Фрагмент текста =>
*-*-*
У него был дар импровизации — неподражаемо копировал. Помню, как после возвращения с Кубы пошел по комнате, крутя бедрами, — показывал, как ходят кубинские красавицы метиски.
Смеялись все, а он больше всех.
Тонко, с пониманием происходящего, рассказал, как расположились па ночлег в машине посреди придунайского городка и как, приметив это, незнакомая румынская семья увлекла их домой, — вот этот разговор в румынском доме он воссоздал так, как будто и мы были там в это августовское полуночье...
...Помню, весть эта ошеломила, хотя объяснить всего и не могла: что-то худо у Юры — кровь...
Потом он напишет: «Неожиданно попал в больницу». Так и напишет: «Неожиданно». Это было в самом начале страды: его «Поле Куликово» впервые ложилось на бумагу. Это произошло тут же, в больнице, — листы ватмана были прикреплены к стенам палаты.
Он перевез в палату книги по истории битвы, с которыми не расставался последние месяцы, записные книжки и в них запись, которую сделал в памятную ночь на поле Куликовом... Да, это было, пожалуй, самое незабываемое — ночь на поле битвы. Решение пришло неожиданно: был канун баталии — 599 лет. Он взял машину и уехал к берегам Непрядвы. Поставил машину в травах, дожидаясь зари. Проснулся от крика птиц — вот оно, куликовское предрассветье. Вчера, когда машина вошла в пределы поля, та далекая ночь явственно встала в сознании. Это же было здесь, сказал себе он, здесь. Перед боем надевали новое исподнее, свежевыстиранное, снежно-льняное, как велел обычай... Звенели чистым звоном наковальни отбивали и правили копья. Жгли костры в низинах. И от костра к костру, держа иконы у груди, спешили старцы, творя молитву, благословляя войско... Никто уже не отвратит твоей памяти от происшедшего — здесь это было, здесь... А сейчас испарина застила стекла, выбелив степь. Он протер стекла ладонью — степь была все так же бела. Только травы приникли к стеклу да у самой машины глянул отвал свежевспаханной земли... Кто-то сказал: занозило стрелами Куликово поле на веки вечные, нет-нет да лемех выпростает наружу железное острие... Занялось утро, алое на востоке. Потом и это движение трав, и этот алый отблеск на восточном крае степи воспрянут в картине, но впервые они были увидены в это утро. Встреча с полем битвы обострила зримые черты замысла. Гнал прочь все иные мысли, старался гнать... Не удавалось? Наверно, не всегда. Потребовал магнитофон: «Юра хочет надиктовать что-то...» Привиделся в этом признак грозный.
*-*-*
Сохранённые записи
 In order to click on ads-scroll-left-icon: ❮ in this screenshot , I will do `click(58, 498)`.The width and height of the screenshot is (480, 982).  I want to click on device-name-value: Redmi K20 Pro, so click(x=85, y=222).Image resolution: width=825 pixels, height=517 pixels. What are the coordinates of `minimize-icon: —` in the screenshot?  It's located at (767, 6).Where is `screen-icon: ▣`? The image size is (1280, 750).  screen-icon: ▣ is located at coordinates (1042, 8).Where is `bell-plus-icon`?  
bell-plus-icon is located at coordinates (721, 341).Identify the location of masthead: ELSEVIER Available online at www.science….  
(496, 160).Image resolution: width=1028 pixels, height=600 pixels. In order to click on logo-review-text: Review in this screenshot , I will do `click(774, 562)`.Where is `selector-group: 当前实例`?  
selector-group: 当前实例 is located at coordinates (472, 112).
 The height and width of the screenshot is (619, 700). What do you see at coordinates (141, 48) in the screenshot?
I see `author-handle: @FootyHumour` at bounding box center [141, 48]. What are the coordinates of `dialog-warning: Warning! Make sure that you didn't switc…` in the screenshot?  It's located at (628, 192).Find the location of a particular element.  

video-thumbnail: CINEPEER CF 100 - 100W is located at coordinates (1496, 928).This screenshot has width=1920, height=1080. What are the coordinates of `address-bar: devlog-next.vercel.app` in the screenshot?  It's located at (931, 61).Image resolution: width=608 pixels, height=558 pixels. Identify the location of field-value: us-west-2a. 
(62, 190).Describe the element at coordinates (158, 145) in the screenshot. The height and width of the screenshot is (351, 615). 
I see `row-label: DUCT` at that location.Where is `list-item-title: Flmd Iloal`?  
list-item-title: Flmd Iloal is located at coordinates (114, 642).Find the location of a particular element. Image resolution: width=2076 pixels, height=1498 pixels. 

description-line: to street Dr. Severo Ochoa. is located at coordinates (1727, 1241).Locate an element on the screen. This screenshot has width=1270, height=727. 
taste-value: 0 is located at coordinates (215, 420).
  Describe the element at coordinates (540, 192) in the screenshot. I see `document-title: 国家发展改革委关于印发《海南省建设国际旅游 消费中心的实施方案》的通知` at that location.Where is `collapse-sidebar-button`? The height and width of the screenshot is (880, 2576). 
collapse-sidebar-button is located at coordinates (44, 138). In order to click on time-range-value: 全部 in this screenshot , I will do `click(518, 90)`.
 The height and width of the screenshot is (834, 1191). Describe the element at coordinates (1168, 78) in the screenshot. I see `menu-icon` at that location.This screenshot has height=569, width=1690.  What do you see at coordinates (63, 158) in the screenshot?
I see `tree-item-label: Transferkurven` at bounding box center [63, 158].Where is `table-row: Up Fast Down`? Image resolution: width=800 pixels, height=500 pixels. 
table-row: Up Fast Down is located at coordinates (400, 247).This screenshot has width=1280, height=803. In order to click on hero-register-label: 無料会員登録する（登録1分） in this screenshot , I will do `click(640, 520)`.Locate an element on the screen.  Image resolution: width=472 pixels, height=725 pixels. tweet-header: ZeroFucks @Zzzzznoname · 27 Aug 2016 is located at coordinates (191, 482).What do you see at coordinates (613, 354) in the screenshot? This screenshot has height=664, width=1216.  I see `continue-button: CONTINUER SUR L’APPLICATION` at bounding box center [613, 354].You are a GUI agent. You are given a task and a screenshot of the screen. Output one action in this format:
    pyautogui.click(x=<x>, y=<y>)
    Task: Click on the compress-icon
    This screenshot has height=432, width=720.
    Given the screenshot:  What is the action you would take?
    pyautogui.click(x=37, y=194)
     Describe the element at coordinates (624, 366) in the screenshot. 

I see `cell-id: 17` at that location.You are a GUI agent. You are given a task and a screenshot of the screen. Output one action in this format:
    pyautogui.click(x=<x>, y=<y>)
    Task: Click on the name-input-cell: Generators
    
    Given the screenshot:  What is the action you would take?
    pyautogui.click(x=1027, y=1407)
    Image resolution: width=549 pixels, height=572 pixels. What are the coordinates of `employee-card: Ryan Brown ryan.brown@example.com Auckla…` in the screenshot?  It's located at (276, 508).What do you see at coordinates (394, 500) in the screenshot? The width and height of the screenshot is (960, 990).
*-*-*
Суть задания =>
**a.** Ответьте по воспоминаниям о работе над «Полем Куликовым»:
(i) Откуда он вернулся, когда показывал, как ходят красавицы метиски?
(ii) Что было прикреплено к стенам больничной палаты?
(iii) К берегам какой реки он уехал в канун годовщины битвы?
**b.** Допишите следующий фрагмент воспоминаний о работе над «Полем Куликовым», начиная сразу после последнего предложения.

Ответы по заданиям =>
**a.**
(i) С Кубы.
(ii) Листы ватмана.
(iii) Непрядвы.

**b.**
Помню, как воззвали всем миром к светилу заморскому. Помню, как врач колдовал над рецептами голосом усталым, а может, и безнадежным... В строе фраз рисовалось нечто куда как бойкое, а смысл был лишен надежды: «Чудес не бывает...»
Но нечто похожее на чудо произошло: он вернулся в мастерскую. Вернулся, чтобы приковать себя к полотну. Едва ли не был включен метроном. Пошли дни, часы, минуты, которым цены не было. Наверно, многое вызрело в госпитальном заточении, в муках больничной одиночки. Казалось, он явился в мастерскую во всеоружии замысла. Но это было первое впечатление — только вот тут, у холста, когда в руках была кисть, стали видны и размеры работы, и ее подлинная сложность. Боковинки триптиха — правая и левая — обозначились: «Благословение Дмитрия на битву» и «Проводы ополчения». Труднее было с центральной частью триптиха. Заманчиво было перенести на полотно эпизод, который уберегли от забвения летописи, — когда серпуховский князь Боброк, припав ухом к земле, пытается распознать движение неприятельских полчищ. А может, есть смысл сместить в центр совет военачальников Дмитриева войска перед боем, своеобычное вече полководцев старорусской армии? Тут бы глянули с полотна главные действующие лица, умом и подвигом которых восславлено в веках Куликово.